Using the standard topology of $\mathbb{R}$ is sufficient to ensure that a compact subset of $\mathbb{R}$ is closed and bounded and vice versa. A standard topology of $\mathbb{R}$ is Hausdorff. I wonder if there is a nonHausdorff topology on $\mathbb{R}$ such that with respect to which a subset of $\mathbb{R}$ is compact if and only if it is closed and bounded.

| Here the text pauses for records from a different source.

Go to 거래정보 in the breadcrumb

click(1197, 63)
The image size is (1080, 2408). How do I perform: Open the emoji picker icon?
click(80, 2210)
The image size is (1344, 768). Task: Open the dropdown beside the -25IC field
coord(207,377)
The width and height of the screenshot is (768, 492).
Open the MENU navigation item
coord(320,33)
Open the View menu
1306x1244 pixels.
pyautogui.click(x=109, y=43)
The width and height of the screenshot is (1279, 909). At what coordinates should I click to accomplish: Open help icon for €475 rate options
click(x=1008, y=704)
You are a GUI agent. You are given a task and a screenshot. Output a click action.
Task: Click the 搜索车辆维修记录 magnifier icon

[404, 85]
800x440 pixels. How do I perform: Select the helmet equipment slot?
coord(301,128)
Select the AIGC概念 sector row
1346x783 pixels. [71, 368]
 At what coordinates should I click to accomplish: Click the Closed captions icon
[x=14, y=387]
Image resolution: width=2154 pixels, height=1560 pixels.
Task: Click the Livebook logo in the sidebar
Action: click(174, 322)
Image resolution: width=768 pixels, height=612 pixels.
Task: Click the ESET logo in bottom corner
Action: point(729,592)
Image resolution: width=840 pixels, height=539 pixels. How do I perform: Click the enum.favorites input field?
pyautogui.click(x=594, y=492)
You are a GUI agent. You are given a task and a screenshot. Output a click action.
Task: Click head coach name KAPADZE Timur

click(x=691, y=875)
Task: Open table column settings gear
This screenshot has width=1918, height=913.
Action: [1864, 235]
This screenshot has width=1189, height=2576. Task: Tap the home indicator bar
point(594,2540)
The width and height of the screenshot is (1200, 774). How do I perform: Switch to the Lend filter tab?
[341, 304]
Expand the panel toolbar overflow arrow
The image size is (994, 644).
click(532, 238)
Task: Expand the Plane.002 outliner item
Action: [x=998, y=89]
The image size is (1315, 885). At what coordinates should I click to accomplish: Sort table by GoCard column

Note: Thanks to the contributors' works. I made a mistake. What I am after is a nonHausdorff topology $\tau$ on $\mathbb{R}$ such that, if $\tau'$ is the usual topology on $\mathbb{R}$, a subset of $\mathbb{R}$ is $\tau$-compact if and only if it is $\tau$-closed and $\tau'$-bounded. It is great to know the existence of that type of nonHausdorff topology ($\tau$-bounded) as given in an answer below too.
Consider the equivalence relation generated by $x\sim y$ if they both are in $[0,1]$. Then let $\tau$ be the topology saturated by such relation (i.e. take the quotient space and then pull back the quotient topology). Explicitly, you declare a set open if it is open in Euclidean topology and if, whenever it contains a point in $[0,1]$ then it contains the whole $[0,1]$.
Such topology in not hausdorff because points in $[0, 1]$ are indistinguishable. But from the fact that the quotient space is homeo to $\mathbb R$ you get the desired property.